Ørstead's observation helped set the stage for the discovery of electromagnetic induction, whereby a changing magnetic field is used to produce an electric current and vice versa.

Hans Christian Ørstead: 21st-Century Man

Today Ørstead's fingerprints are on everything from medical scanners to your car's motor to theoretical invisibility devices.

"An MRI machine requires a high magnetic field to work, and you create that by sending current through a wire," Cadden-Zimansky said.

Cadden-Zimansky compared Ørstead's contribution to science to that made by another European scientist who lived more than a century before.

"Isaac Newton showed that the same phenomenon"—gravity—"causes a ball thrown into the air to fall down and [also causes] the planets to orbit the sun," he said.

Like electricity and magnetism, the different expressions of gravity "look like two different phenomena, but the same rules can describe them both. Ørstead's discovery was analogous."

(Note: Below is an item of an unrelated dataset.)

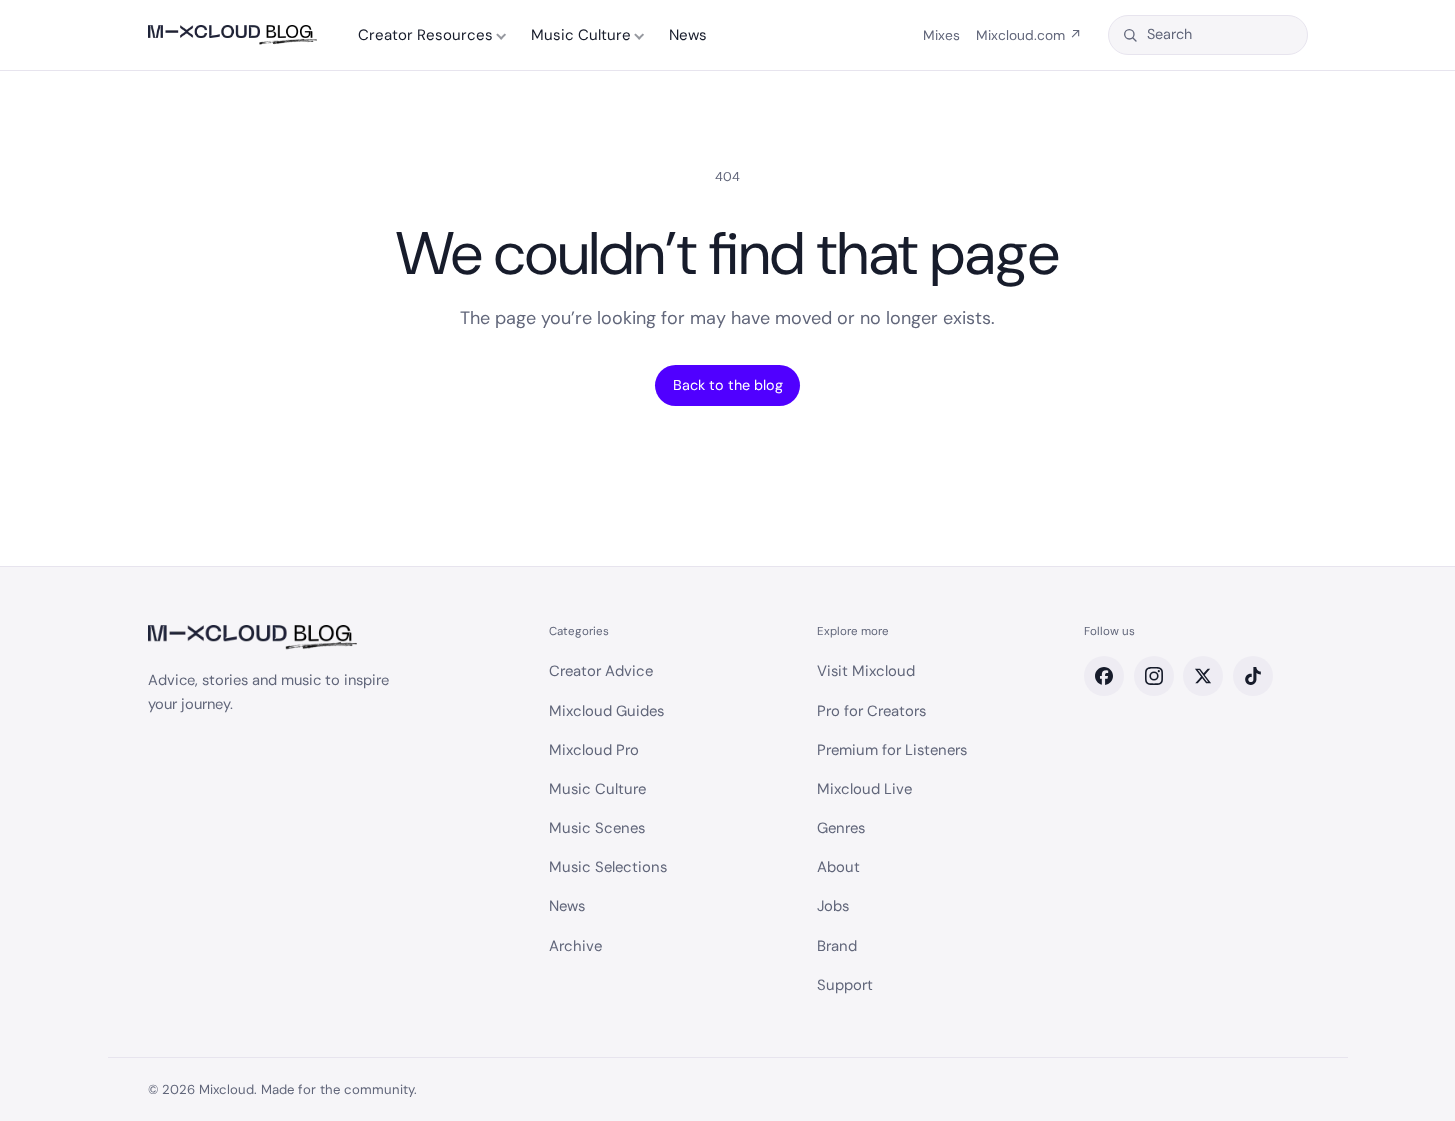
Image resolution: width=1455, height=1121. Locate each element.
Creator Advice (601, 671)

Hans Christian Ørstead: Google Idol

Google spokesperson Anne Espiritu said Ørstead's birthday was chosen to be honored because it reflects the company's personality and love of innovation.

"We felt his work with electric current and electromagnetism would not only make for a fun doodle," Espiritu said, "but we also wanted to celebrate the work of a scientist not too many people may have necessarily heard of but benefit from everyday."